The MSSQL extension is evolving to meet the needs of modern developers, bringing powerful, intelligent, and intuitive capabilities directly into your daily workflow. With this release, we’re announcing the general availability of the enhanced UI and the public preview of GitHub Copilot integration. Together, these updates streamline how developers connect to databases, write queries, and manage schema objects—whether you’re working locally with SQL Server 2025 or in the cloud with Azure SQL or SQL Database in Fabric.
As part of our broader effort, this release continues to transform SQL development in VS Code. While the new Schema Designer debuts alongside these updates, we’ll cover it separately in an upcoming post.
A modern SQL development experience, now generally available
The enhanced UI in the MSSQL extension—first introduced in preview and made default in v1.30—is now officially generally available. Over the past several months, these experiences have been refined based on community feedback to deliver a faster, more intuitive way to work with SQL in Visual Studio Code.

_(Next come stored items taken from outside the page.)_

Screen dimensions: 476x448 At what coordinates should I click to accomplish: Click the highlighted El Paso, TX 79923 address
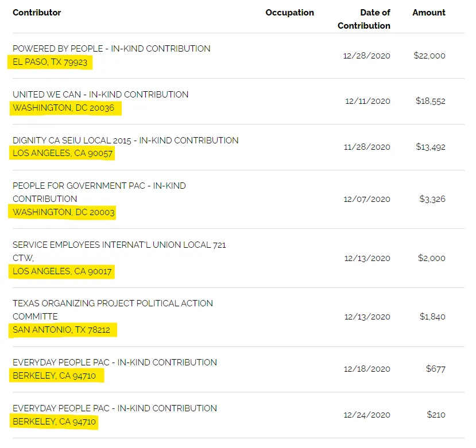(50, 62)
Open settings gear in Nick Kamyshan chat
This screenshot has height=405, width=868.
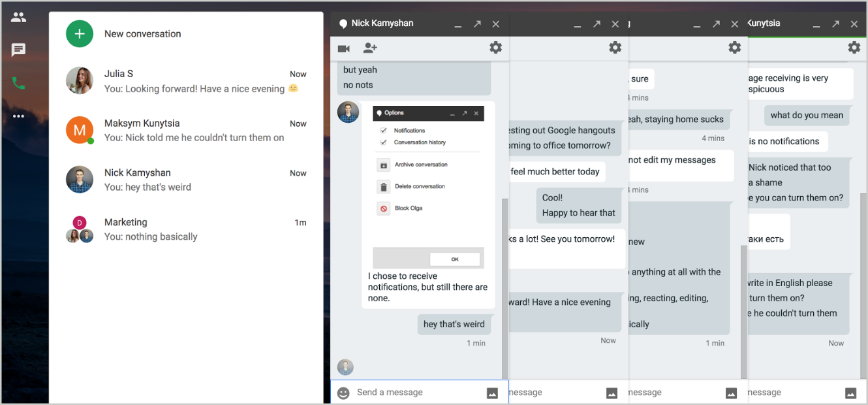[495, 48]
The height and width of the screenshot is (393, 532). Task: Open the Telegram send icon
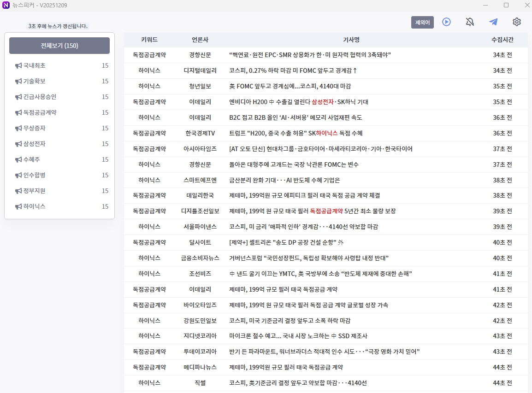(x=493, y=22)
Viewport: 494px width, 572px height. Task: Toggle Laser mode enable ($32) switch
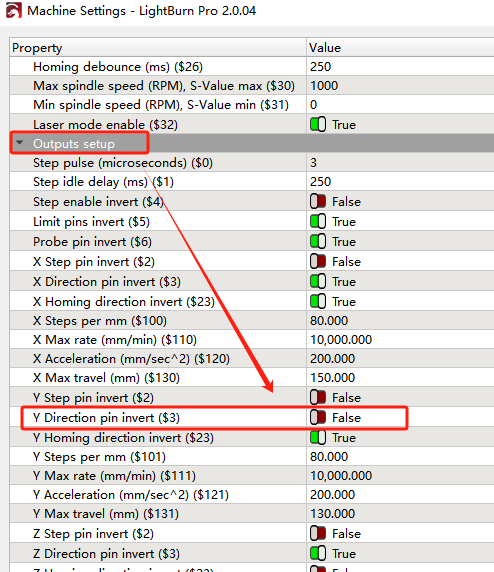318,124
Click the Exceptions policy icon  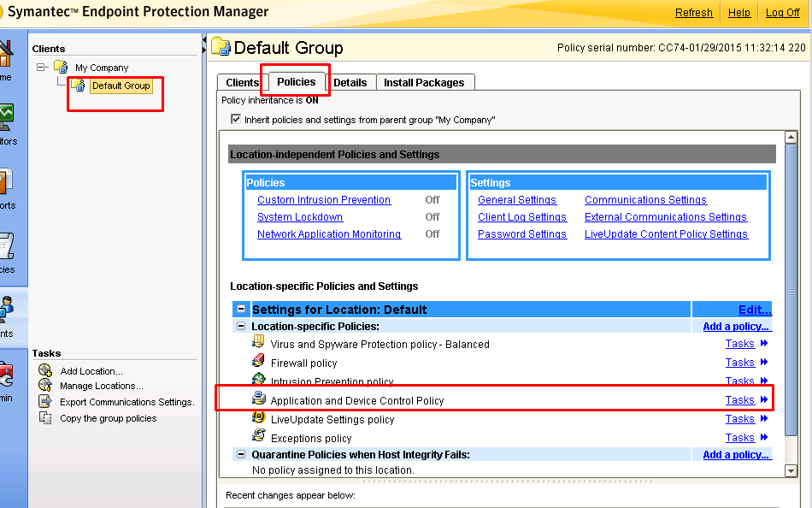coord(258,437)
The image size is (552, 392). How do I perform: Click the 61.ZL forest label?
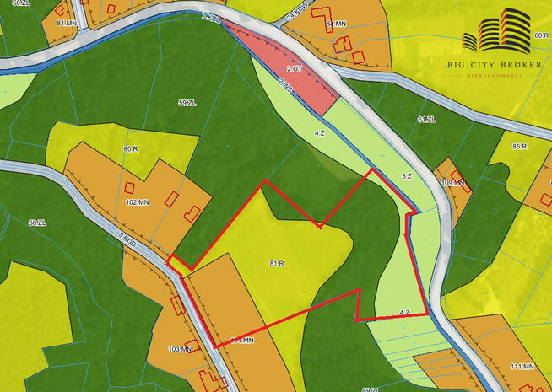(426, 120)
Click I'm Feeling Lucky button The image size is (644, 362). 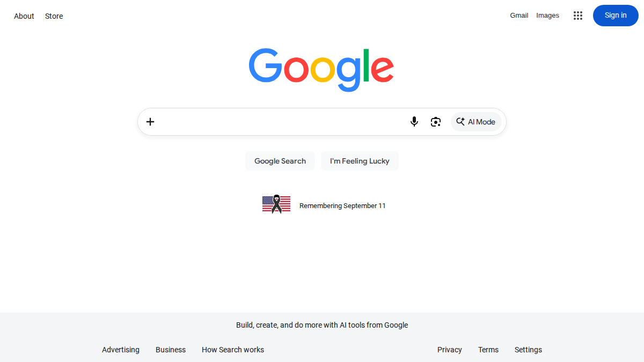pos(360,161)
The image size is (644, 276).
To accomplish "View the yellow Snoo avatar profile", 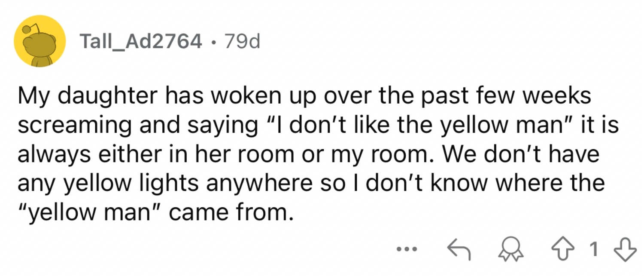I will tap(39, 41).
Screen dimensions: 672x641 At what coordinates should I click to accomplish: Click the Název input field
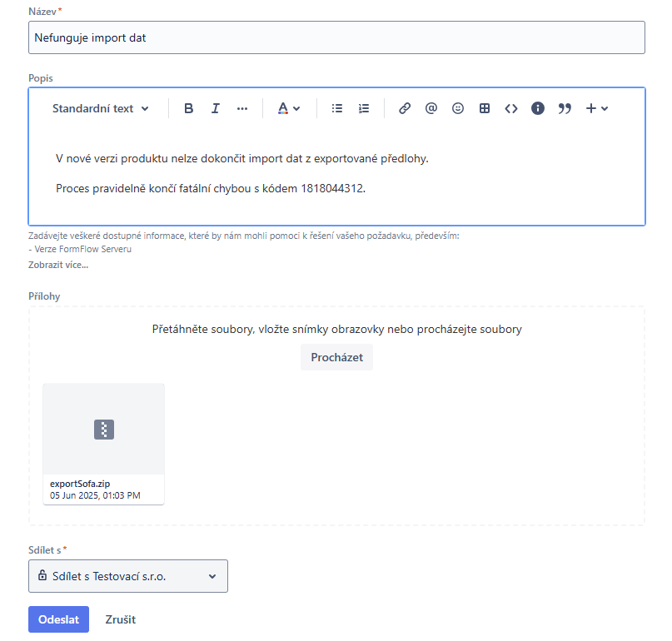(336, 37)
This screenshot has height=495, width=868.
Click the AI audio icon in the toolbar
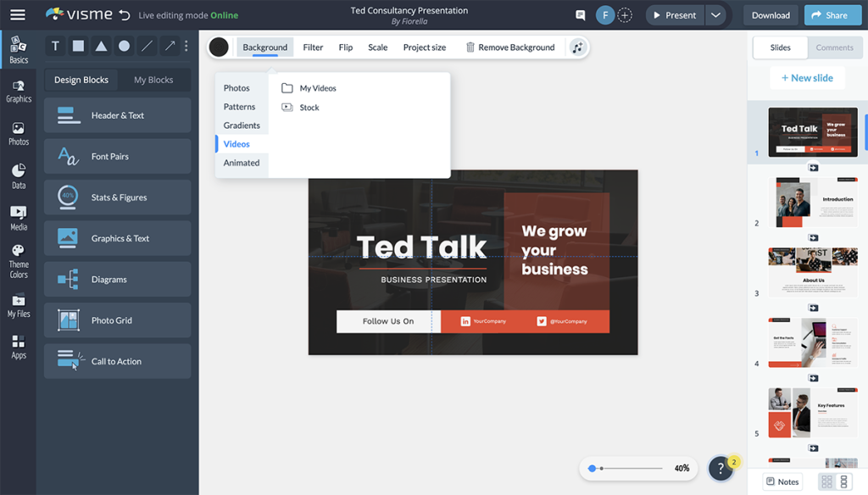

What’s included in the GA release:
- Connection Dialog: Quickly connect to local or cloud databases using parameters, connection strings, or Azure browsing. Easily access saved and recent connections.
- Object Explorer: Navigate complex database hierarchies with advanced filtering by object type, name, and schema.
- Table Designer: Visually build or update tables, define relationships and constraints, and publish schema changes with a T-SQL preview.
- Query Results Pane: Export, sort, and inspect query results in-grid or in a new tab. Includes Estimated and Actual Execution Plan buttons for performance analysis.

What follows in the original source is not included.